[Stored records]
===============

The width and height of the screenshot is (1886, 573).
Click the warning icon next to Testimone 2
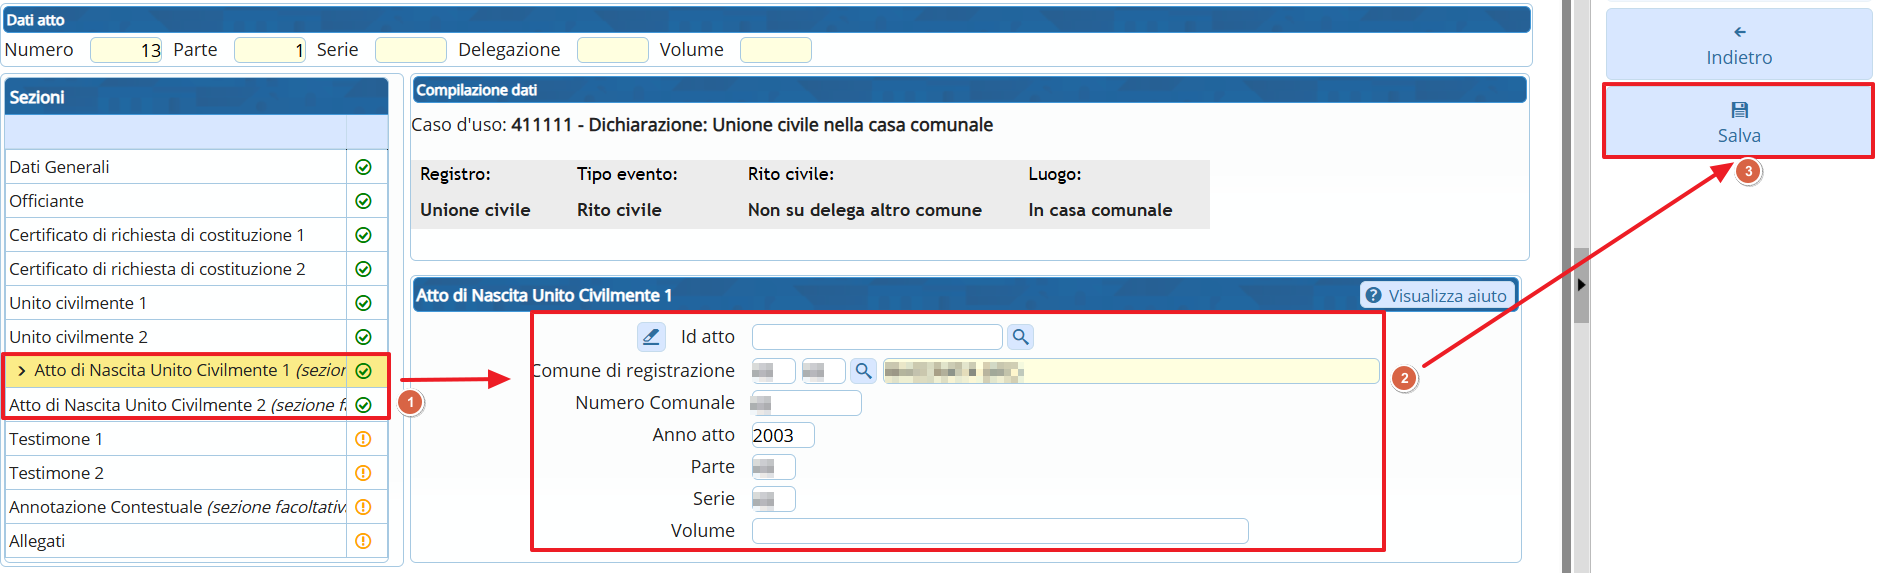[x=364, y=473]
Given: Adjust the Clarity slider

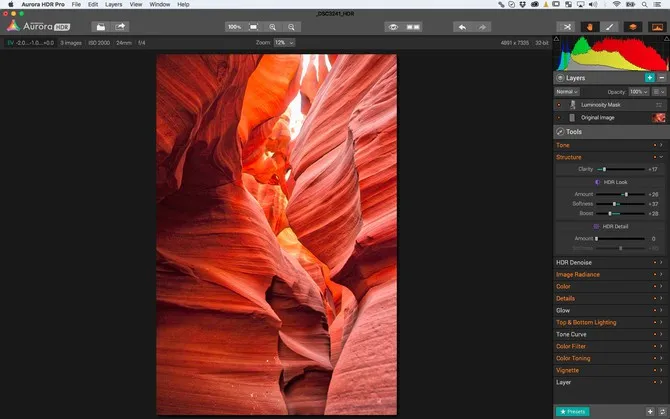Looking at the screenshot, I should click(604, 169).
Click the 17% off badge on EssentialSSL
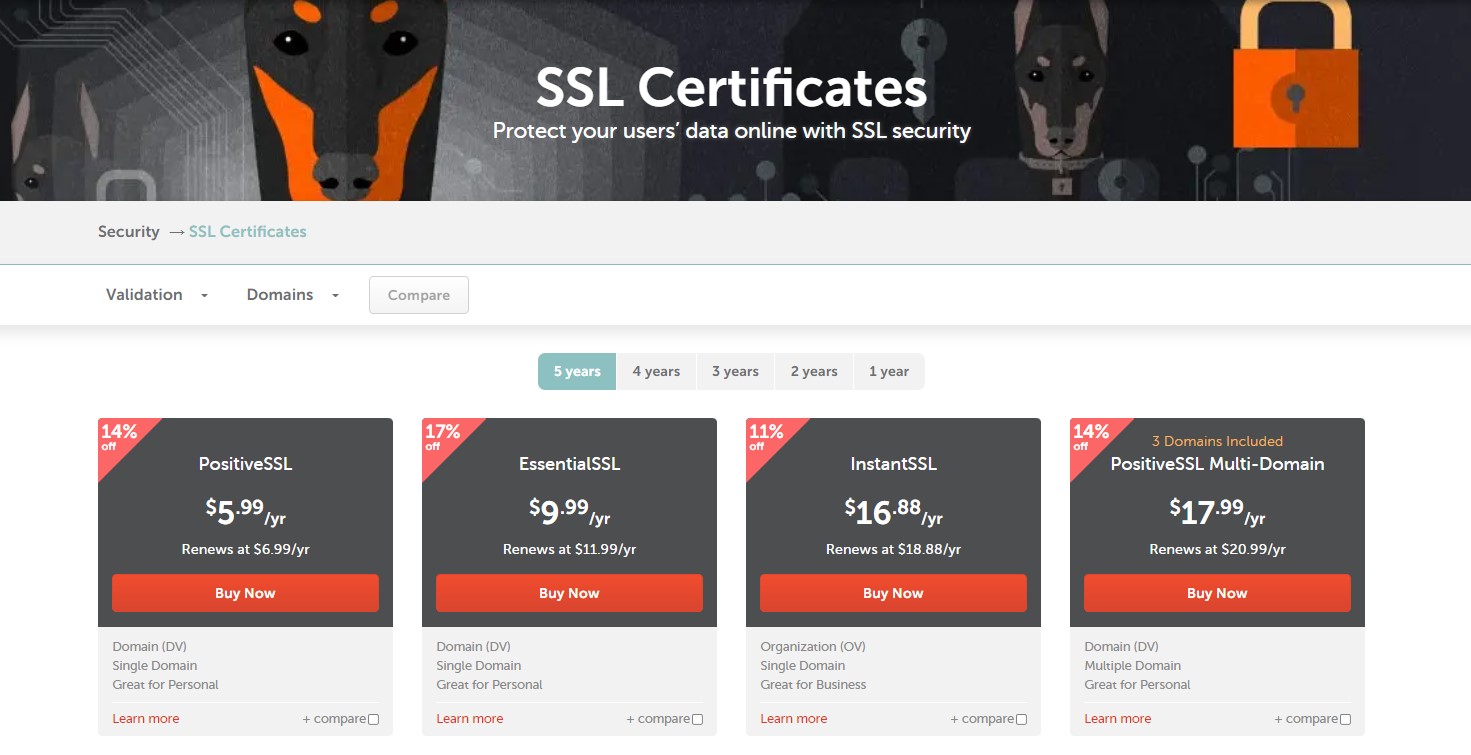The image size is (1471, 755). click(442, 436)

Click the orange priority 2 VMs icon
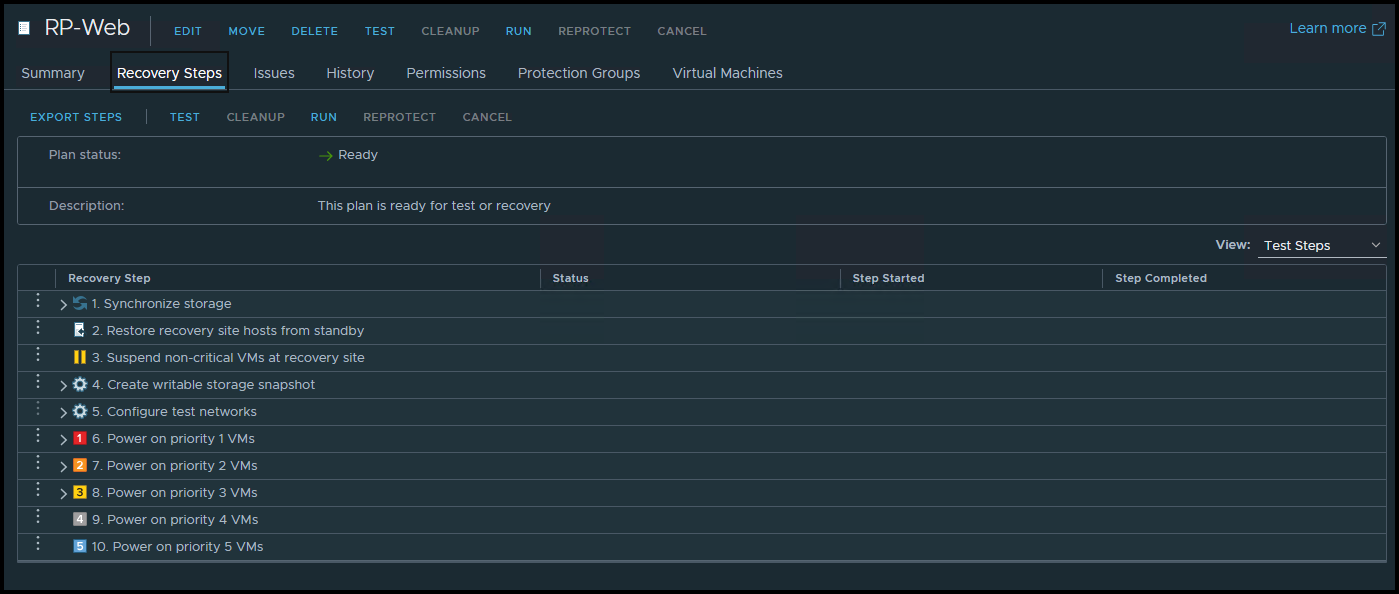pyautogui.click(x=80, y=466)
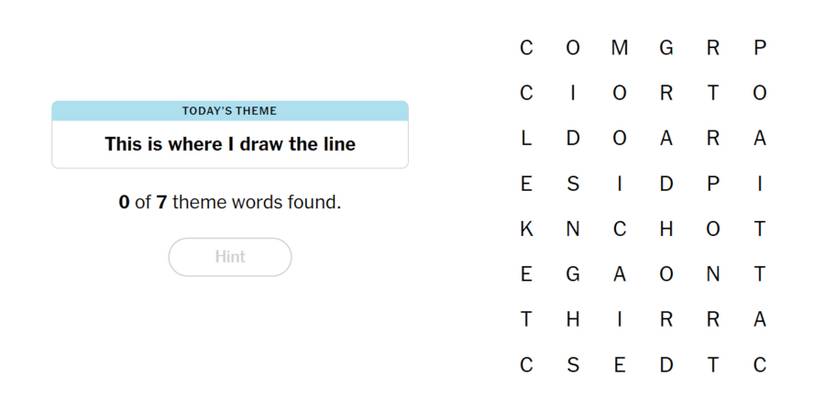Select the H in the K row
The height and width of the screenshot is (413, 825).
coord(666,229)
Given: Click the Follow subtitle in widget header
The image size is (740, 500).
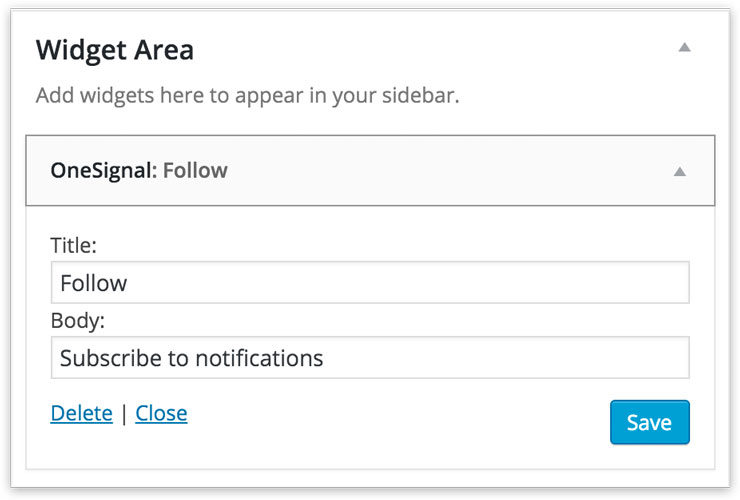Looking at the screenshot, I should coord(195,171).
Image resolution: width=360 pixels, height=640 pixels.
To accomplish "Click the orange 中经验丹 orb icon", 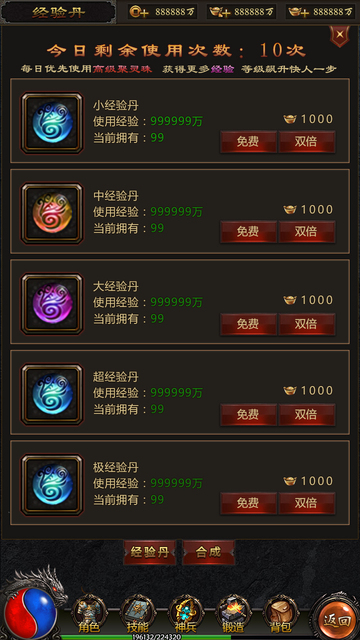I will [x=52, y=213].
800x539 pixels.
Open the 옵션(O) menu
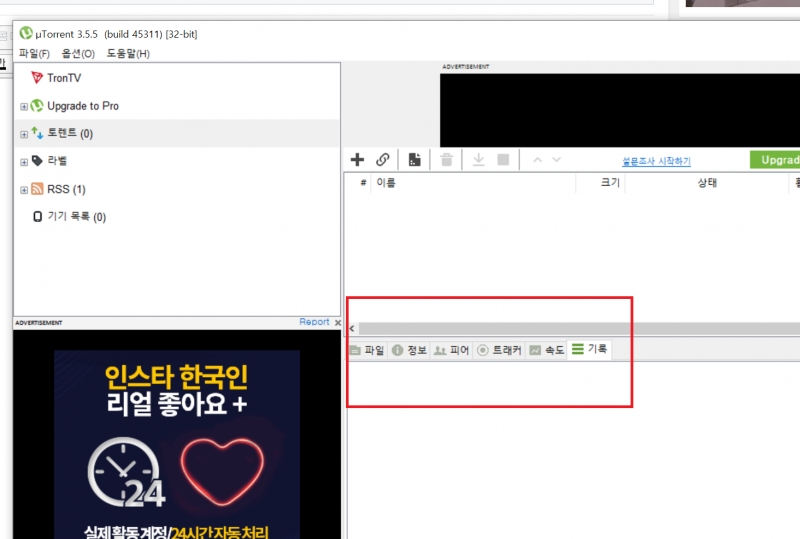pyautogui.click(x=78, y=53)
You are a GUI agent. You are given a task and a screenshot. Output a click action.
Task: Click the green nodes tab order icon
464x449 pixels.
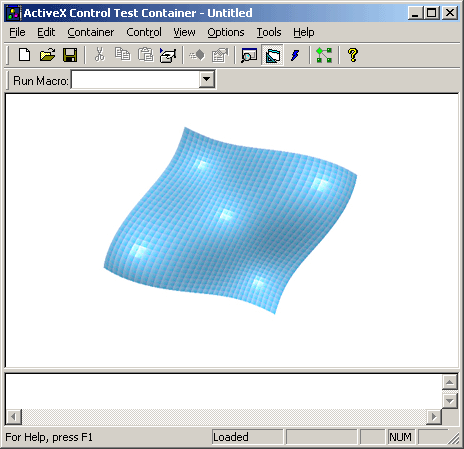[324, 55]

===============

- Required work:
Among the entries above, copy exactly the stretch from the line holding "Given: Adjust the Clarity slider" through the line holding "Image resolution: width=360", leaving out any pictures.

- Task result:
Given: Adjust the Clarity slider

Looking at the screenshot, I should click(604, 169).
Click the 17% off badge on EssentialSSL
The image size is (1471, 755). click(442, 436)

Click the orange priority 2 VMs icon
pyautogui.click(x=80, y=466)
Select the H in the K row
The height and width of the screenshot is (413, 825).
coord(666,229)
Given: Click the Follow subtitle in widget header
The image size is (740, 500).
Looking at the screenshot, I should coord(195,171).
Image resolution: width=360 pixels, height=640 pixels.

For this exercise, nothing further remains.